Too Much of a Good Thing

Posted: June 14th, 2008 | Author: | Filed under: Business, Culture, Technology | Tags: , , | No Comments »

Whenever there’s a newfangled trend on the scene, the soothsayers are quick to decide it’s going to get out of hand and take over the world. Women’s suffrage had men worrying about domestic anarchy. Same-sex marriage has crazy cultural conservatives predicting the legalization of bestiality. TV had George Orwell all worried about Big Brother surveillance. And the first computers had a lot of sci-fi writers predicting the age of robots.

That’s not really how change works, of course. When Thomas Edison invented electricity, and offered to help Congress tally votes faster with an electric ballot box, they said no. Counting by hand gives them more time to schmooze, and schmoozing is essential to politics. TV didn’t kill radio, because for some things (like driving long distances) radio is still useful. And just because we CAN use computers and the Internet all the time, doesn’t mean we want to. Sometimes, the old-fashioned way is best.

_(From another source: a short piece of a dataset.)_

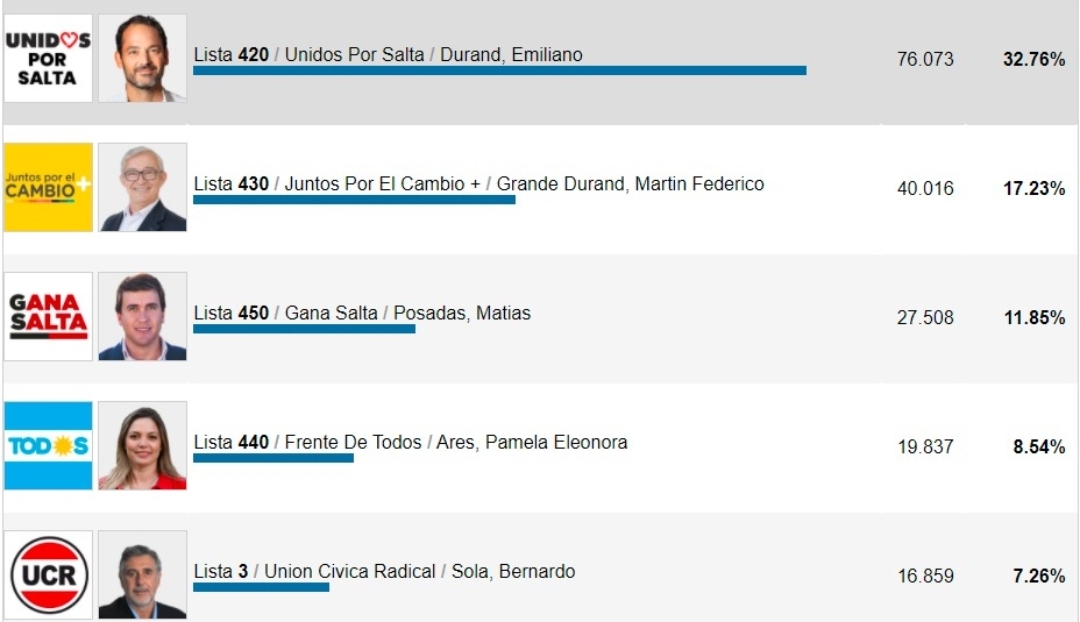Open Bernardo Sola's candidate photo
1080x622 pixels.
143,575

Two stories today suggest I’m right about this. First, companies are finally starting to see that constant web access, first hailed as a productivity aid, is a problem if it means we’re all IM-ing our friends from work, or doing things piecemeal in little emails instead of actually having meetings. Second, university profs have figured out that Microsoft Word is great for notetaking, but students using laptops to play Minesweeper in class is not so useful. So the companies and the profs are experimenting with ways to regulate technology and channel it in exclusively positive directions.

Which means the soothsayers should calm down: Pens, paper and conference halls are not going anywhere as yet.